→ **Requirement**: In one to three sentences, explain why the study in the abstract below on calcium carbonate biominerals and bone mineralization also tested four nacreous mollusks from outside the Pinctada genus.

→ **Quoted passage**:

* * *

Organic Matrices of Calcium Carbonate Biominerals Improve Osteoblastic Mineralization.

Many organisms incorporate inorganic solids into their tissues to improve functional and mechanical properties. The resulting mineralized tissues are called biominerals. Several studies have shown that nacreous biominerals induce osteoblastic extracellular mineralization. Among them, Pinctada margaritifera is well known for the ability of its organic matrix to stimulate bone cells. In this context, we aimed to study the effects of shell extracts from three other Pinctada species (Pinctada radiata, Pinctada maxima, and Pinctada fucata) on osteoblastic extracellular matrix mineralization, by using an in vitro model of mouse osteoblastic precursor cells (MC3T3-E1). For a better understanding of the Pinctada-bone mineralization relationship, we evaluated the effects of 4 other nacreous mollusks that are phylogenetically distant and distinct from the Pinctada genus. In addition, we tested 12 non-nacreous mollusks and one extra-group. Biomineral shell powders were prepared, and their organic matrix was partially extracted using ethanol. Firstly, the effect of these powders and extracts was assessed on the viability of MC3T3-E1. Our results indicated that neither the powder nor the ethanol-soluble matrix (ESM) affected cell viability at low concentrations. Then, we evaluated osteoblastic mineralization using Alizarin Red staining and we found a prominent MC3T3-E1 mineralization mainly induced by nacreous biominerals, especially those belonging to the Pinctada genus. However, few non-nacreous biominerals were also able to stimulate the extracellular mineralization. Overall, our findings validate the remarkable ability of CaCO3 biomineral extracts to promote bone mineralization. Nevertheless, further in vitro and in vivo studies are needed to uncover the mechanisms of action of biominerals in bone.

* * *

→ **Data provided**:
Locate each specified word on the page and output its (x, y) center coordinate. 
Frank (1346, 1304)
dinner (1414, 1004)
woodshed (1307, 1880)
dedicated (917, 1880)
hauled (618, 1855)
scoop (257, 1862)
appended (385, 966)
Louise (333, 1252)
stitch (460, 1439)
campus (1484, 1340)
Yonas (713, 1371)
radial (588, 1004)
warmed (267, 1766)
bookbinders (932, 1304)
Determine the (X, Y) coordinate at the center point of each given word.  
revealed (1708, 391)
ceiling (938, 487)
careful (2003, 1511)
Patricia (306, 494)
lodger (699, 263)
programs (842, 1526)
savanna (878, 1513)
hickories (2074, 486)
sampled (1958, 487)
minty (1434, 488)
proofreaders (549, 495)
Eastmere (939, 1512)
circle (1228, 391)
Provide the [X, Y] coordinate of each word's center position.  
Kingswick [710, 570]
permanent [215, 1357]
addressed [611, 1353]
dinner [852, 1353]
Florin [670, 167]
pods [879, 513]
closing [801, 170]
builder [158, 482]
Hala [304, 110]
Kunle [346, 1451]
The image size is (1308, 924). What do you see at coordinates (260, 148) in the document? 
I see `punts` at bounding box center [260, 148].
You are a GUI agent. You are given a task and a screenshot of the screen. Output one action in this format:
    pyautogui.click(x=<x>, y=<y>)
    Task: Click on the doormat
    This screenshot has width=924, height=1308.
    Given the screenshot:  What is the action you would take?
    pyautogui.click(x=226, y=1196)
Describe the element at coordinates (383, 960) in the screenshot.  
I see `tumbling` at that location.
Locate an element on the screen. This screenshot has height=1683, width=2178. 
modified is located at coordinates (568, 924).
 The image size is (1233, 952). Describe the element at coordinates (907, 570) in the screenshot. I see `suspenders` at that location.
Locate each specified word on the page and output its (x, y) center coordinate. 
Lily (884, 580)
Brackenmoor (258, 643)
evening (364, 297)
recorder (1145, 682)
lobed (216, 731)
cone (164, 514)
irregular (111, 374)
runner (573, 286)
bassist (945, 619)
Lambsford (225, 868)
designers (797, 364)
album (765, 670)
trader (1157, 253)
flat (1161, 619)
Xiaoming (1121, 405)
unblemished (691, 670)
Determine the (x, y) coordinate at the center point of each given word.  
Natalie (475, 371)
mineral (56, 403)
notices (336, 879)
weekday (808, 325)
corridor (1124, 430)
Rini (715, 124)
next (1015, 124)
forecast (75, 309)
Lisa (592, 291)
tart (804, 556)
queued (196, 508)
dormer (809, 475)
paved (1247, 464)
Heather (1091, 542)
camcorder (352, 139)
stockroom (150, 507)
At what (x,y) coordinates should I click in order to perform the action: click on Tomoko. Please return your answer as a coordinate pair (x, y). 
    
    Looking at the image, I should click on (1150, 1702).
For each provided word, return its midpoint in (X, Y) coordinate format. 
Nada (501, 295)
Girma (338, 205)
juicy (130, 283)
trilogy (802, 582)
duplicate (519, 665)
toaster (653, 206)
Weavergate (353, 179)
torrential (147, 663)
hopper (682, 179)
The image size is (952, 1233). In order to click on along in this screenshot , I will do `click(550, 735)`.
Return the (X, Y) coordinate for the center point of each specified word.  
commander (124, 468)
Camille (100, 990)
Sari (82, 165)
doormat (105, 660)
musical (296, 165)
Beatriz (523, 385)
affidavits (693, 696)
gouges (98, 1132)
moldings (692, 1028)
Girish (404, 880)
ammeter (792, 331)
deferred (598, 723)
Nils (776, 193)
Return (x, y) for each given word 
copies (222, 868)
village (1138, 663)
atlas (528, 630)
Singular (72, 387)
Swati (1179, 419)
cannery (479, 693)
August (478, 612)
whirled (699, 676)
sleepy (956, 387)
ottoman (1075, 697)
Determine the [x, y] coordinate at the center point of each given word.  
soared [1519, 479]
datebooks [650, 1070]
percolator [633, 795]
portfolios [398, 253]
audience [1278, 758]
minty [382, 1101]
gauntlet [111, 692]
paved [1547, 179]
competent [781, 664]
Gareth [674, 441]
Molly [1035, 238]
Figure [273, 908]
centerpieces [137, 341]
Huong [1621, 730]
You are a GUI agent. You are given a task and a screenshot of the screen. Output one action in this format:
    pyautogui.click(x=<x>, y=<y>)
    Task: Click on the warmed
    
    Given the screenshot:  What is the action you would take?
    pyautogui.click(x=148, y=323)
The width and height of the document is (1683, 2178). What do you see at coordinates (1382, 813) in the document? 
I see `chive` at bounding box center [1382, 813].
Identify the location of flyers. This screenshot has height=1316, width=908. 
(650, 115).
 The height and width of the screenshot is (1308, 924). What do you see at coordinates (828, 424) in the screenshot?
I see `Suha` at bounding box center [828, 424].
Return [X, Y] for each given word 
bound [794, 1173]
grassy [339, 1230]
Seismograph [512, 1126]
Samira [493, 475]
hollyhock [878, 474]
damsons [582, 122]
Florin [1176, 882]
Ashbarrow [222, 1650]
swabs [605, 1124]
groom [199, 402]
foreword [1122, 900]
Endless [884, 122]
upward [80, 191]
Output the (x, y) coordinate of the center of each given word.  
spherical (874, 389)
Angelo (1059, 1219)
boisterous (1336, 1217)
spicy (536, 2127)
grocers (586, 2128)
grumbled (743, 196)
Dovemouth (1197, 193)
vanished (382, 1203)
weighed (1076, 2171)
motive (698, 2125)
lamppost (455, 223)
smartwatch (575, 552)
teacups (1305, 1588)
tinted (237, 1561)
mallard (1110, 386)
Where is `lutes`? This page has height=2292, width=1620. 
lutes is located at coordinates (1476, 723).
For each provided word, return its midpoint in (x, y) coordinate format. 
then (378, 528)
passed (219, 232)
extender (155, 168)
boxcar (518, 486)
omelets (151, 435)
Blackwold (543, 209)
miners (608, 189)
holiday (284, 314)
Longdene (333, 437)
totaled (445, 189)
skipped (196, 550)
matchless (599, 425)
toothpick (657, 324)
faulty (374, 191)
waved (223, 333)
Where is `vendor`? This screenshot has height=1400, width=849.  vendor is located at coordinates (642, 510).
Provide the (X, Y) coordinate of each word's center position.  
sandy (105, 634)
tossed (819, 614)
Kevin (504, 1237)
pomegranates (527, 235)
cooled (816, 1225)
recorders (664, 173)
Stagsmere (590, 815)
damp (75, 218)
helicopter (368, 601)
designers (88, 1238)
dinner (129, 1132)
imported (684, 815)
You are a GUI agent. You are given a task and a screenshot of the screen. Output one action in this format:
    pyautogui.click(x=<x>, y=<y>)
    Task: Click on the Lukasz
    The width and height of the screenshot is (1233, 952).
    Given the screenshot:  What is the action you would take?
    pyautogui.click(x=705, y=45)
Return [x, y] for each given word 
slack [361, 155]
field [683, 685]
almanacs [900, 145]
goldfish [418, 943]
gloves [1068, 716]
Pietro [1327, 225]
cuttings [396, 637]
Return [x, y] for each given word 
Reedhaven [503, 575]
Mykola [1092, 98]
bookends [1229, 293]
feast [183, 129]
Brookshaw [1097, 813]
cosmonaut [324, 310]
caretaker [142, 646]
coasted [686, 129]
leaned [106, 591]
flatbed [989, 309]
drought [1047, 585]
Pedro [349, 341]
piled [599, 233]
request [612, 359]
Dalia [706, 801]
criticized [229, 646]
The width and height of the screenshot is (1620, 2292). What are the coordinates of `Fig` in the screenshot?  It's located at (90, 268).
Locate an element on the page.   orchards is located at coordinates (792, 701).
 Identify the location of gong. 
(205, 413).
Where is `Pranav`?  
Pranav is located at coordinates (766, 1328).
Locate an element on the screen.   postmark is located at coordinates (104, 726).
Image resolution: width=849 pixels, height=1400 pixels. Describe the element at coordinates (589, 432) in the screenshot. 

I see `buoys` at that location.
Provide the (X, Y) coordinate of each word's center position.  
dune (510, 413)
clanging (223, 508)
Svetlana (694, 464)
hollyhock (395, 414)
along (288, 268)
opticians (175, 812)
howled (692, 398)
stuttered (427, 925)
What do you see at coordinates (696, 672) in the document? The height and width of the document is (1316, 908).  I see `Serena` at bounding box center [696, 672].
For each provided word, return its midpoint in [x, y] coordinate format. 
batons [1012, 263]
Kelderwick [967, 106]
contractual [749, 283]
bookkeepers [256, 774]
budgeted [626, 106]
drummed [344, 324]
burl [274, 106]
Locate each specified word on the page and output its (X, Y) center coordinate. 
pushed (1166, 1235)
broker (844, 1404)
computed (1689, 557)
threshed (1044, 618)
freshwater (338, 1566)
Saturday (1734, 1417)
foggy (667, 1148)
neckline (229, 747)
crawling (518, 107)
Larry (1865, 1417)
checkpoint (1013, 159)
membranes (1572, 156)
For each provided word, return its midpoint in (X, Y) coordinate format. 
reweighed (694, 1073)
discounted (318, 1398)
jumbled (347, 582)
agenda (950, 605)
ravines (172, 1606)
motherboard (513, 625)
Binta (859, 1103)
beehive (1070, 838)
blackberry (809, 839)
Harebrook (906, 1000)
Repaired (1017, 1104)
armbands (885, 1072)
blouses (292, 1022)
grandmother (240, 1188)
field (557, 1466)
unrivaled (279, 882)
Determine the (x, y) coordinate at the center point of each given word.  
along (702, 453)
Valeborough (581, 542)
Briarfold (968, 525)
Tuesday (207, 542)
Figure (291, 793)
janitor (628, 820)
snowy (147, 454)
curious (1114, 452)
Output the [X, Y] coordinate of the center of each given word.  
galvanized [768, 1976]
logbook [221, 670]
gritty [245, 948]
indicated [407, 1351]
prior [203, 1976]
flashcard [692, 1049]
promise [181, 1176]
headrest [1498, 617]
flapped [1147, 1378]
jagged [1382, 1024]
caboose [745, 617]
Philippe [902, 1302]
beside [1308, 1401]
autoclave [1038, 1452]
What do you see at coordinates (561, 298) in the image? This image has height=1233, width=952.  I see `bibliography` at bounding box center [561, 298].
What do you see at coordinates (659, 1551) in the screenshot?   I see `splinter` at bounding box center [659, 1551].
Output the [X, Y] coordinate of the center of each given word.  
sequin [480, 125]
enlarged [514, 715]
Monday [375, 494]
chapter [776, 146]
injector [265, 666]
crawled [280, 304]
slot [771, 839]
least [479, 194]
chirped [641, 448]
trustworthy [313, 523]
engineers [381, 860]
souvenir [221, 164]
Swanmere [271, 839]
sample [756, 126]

* * *

→ **Result**: The study tested four other nacreous mollusks, which are phylogenetically distant and distinct from the Pinctada genus, to better understand the relationship between Pinctada and bone mineralization.